(Beginning of Excerpted data)

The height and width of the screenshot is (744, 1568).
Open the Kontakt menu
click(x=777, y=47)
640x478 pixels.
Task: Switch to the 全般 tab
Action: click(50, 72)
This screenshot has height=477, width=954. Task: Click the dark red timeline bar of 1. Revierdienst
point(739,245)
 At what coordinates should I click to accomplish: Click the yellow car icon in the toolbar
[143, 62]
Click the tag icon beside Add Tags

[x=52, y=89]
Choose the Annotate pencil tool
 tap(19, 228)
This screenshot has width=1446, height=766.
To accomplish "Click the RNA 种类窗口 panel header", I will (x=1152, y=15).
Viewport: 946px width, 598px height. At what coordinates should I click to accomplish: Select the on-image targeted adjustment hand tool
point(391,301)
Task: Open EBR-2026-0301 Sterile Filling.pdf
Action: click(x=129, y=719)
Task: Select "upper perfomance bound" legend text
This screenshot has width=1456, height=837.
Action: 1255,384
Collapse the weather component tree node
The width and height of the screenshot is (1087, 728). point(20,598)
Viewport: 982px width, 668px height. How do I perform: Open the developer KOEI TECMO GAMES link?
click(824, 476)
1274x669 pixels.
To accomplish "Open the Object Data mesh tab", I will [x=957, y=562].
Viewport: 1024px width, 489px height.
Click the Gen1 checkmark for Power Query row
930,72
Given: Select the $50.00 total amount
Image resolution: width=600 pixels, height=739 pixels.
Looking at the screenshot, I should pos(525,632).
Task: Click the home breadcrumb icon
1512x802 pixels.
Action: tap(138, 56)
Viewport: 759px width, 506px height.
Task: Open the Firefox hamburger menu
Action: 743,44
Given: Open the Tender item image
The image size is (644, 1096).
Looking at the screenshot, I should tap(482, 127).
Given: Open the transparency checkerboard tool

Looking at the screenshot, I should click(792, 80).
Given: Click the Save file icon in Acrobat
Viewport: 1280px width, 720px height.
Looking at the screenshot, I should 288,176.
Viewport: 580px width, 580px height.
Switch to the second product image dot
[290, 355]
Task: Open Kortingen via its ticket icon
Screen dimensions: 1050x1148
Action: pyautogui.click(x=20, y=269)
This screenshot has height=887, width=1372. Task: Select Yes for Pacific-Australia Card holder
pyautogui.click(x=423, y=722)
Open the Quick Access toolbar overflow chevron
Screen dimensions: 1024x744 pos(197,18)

(End of Excerpted data)

(Task instructions): Reproduce the listing above precisely.

(Task solution):
The height and width of the screenshot is (744, 1568).
Open the Kontakt menu
click(x=777, y=47)
640x478 pixels.
Task: Switch to the 全般 tab
Action: click(50, 72)
This screenshot has height=477, width=954. Task: Click the dark red timeline bar of 1. Revierdienst
point(739,245)
 At what coordinates should I click to accomplish: Click the yellow car icon in the toolbar
[143, 62]
Click the tag icon beside Add Tags

[x=52, y=89]
Choose the Annotate pencil tool
 tap(19, 228)
This screenshot has width=1446, height=766.
To accomplish "Click the RNA 种类窗口 panel header", I will (x=1152, y=15).
Viewport: 946px width, 598px height. At what coordinates should I click to accomplish: Select the on-image targeted adjustment hand tool
point(391,301)
Task: Open EBR-2026-0301 Sterile Filling.pdf
Action: click(x=129, y=719)
Task: Select "upper perfomance bound" legend text
This screenshot has width=1456, height=837.
Action: 1255,384
Collapse the weather component tree node
The width and height of the screenshot is (1087, 728). point(20,598)
Viewport: 982px width, 668px height. How do I perform: Open the developer KOEI TECMO GAMES link?
click(824, 476)
1274x669 pixels.
To accomplish "Open the Object Data mesh tab", I will [x=957, y=562].
Viewport: 1024px width, 489px height.
Click the Gen1 checkmark for Power Query row
930,72
Given: Select the $50.00 total amount
Image resolution: width=600 pixels, height=739 pixels.
Looking at the screenshot, I should pos(525,632).
Task: Click the home breadcrumb icon
1512x802 pixels.
Action: tap(138, 56)
Viewport: 759px width, 506px height.
Task: Open the Firefox hamburger menu
Action: 743,44
Given: Open the Tender item image
The image size is (644, 1096).
Looking at the screenshot, I should tap(482, 127).
Given: Open the transparency checkerboard tool

Looking at the screenshot, I should click(792, 80).
Given: Click the Save file icon in Acrobat
Viewport: 1280px width, 720px height.
Looking at the screenshot, I should 288,176.
Viewport: 580px width, 580px height.
Switch to the second product image dot
[290, 355]
Task: Open Kortingen via its ticket icon
Screen dimensions: 1050x1148
Action: pyautogui.click(x=20, y=269)
This screenshot has height=887, width=1372. Task: Select Yes for Pacific-Australia Card holder
pyautogui.click(x=423, y=722)
Open the Quick Access toolbar overflow chevron
Screen dimensions: 1024x744 pos(197,18)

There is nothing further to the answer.